In the next version of Ames Stereo Pipeline (ver 1.0.6 or 2.0), we’ll probably be providing the ability to render the triangulation error of a DTM. Triangulation error is simply how close the projected rays of the image came together. It is one of many measurements that can be used to judge the quality of a DTM. I’ve gone ahead and rendered DTMs that use both the jigsaw’d and non versions of these CTX images. On the upright right is their hillshaded colormap output. Visually, there’s not a noticeable difference between the two. However the height range has changed drastically. The orignal data produced height ranges between 0.6 km and 4.9 km however the bundle adjusted data produces a range between -8.9 km and -4.4 km. The colormap figure I’ve produced uses two different color scales for those DTMs just to simply show that the DTM hasn’t pivoted any. The only change was a height drop.
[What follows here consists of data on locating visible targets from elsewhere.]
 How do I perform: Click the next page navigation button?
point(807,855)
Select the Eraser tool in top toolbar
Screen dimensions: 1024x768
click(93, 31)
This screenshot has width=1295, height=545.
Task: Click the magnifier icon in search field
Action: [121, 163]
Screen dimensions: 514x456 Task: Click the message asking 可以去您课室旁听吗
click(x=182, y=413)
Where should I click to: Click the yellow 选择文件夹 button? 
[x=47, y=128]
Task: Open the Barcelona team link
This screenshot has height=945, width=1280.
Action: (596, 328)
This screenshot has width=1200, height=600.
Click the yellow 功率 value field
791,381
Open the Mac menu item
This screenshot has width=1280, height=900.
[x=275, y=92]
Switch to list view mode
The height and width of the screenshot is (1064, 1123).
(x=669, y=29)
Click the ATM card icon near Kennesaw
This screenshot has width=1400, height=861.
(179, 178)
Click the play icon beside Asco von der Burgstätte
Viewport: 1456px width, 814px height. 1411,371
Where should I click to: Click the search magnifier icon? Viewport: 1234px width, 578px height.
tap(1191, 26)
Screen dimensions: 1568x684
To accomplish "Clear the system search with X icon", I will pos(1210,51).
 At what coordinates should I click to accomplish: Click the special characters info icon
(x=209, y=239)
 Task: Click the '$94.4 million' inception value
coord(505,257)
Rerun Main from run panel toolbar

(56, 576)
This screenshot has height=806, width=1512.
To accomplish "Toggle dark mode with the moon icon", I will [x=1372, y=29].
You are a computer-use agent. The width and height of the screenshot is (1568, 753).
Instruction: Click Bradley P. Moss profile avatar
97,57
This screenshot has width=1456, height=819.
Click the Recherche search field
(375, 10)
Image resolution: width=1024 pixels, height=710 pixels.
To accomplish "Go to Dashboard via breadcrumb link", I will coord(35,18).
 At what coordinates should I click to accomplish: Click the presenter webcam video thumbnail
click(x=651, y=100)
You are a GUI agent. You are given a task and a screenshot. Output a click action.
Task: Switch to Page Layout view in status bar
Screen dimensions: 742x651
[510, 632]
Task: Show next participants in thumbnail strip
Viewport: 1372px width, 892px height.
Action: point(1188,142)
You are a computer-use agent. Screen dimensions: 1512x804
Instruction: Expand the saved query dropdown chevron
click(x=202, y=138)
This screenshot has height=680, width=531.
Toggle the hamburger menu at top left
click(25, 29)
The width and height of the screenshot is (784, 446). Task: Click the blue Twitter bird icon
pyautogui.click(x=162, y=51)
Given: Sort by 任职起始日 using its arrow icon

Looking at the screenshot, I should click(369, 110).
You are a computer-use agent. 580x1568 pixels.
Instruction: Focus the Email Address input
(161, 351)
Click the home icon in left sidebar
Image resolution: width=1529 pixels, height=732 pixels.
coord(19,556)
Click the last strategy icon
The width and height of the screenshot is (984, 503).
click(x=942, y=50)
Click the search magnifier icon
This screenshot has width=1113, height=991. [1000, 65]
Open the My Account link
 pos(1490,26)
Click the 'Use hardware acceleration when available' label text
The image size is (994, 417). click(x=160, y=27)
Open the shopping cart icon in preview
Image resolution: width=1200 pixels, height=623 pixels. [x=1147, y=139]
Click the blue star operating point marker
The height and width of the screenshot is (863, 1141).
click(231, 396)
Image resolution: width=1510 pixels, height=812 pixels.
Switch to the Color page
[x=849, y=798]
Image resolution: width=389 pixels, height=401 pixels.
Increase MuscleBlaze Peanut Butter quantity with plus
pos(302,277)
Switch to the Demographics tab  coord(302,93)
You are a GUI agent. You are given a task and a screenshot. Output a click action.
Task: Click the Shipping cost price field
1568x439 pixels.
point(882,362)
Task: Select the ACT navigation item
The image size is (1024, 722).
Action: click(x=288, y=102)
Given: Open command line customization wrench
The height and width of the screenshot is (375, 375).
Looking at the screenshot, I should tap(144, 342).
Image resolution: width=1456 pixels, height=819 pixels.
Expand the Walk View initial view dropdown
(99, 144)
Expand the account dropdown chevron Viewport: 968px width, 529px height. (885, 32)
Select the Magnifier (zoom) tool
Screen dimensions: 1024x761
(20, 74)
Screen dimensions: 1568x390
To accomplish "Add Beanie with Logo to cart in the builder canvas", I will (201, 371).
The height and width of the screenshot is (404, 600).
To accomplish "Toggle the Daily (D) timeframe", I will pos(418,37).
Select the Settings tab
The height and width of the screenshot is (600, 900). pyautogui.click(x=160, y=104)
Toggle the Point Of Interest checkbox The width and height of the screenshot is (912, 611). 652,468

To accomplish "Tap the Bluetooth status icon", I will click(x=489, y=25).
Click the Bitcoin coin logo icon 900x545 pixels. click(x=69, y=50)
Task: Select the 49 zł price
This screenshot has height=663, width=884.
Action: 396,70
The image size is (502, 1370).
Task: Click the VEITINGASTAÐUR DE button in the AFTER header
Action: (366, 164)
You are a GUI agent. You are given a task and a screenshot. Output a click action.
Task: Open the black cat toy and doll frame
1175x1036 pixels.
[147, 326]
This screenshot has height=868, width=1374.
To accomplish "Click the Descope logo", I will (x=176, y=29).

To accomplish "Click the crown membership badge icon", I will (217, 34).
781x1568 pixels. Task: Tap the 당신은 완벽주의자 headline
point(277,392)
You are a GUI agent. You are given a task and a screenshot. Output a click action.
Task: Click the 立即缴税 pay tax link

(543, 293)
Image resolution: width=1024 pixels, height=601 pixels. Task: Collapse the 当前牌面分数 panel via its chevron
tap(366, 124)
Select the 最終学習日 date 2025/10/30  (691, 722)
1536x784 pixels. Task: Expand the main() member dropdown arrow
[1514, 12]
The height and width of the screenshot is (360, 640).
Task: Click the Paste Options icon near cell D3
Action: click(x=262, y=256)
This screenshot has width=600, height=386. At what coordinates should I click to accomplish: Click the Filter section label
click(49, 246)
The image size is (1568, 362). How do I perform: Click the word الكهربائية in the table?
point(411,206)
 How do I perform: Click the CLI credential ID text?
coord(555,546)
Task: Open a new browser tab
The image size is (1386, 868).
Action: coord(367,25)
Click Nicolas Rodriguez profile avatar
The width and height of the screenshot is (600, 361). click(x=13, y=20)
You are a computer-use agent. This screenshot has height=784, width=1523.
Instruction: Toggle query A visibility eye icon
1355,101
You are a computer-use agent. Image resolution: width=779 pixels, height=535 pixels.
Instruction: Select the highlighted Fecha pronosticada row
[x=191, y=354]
I’ve also produce colormap output of the triangulation error. Here we can really see that jigsaw has made a difference for good. The color green represents a triangulation error of 1 meter, blue 0.1 meter, and yellow 10 meters. From the figure on the left, it’s clear to show that for the most part bundle adjustment improved every pixel in the image.

I’m sorry that this has been a run on article. Writing this was also an experiment for me. I hope I’ve shown you how to use ISIS’s control network tools and I’ve managed to show myself that fixed ground control points in jigsaw seem to be required. I have very little trust in the absolute height values in the DTM. I think their relative measurements are correct but I was definitely not expecting the 10 km drop in height between non and bundle adjusted solutions.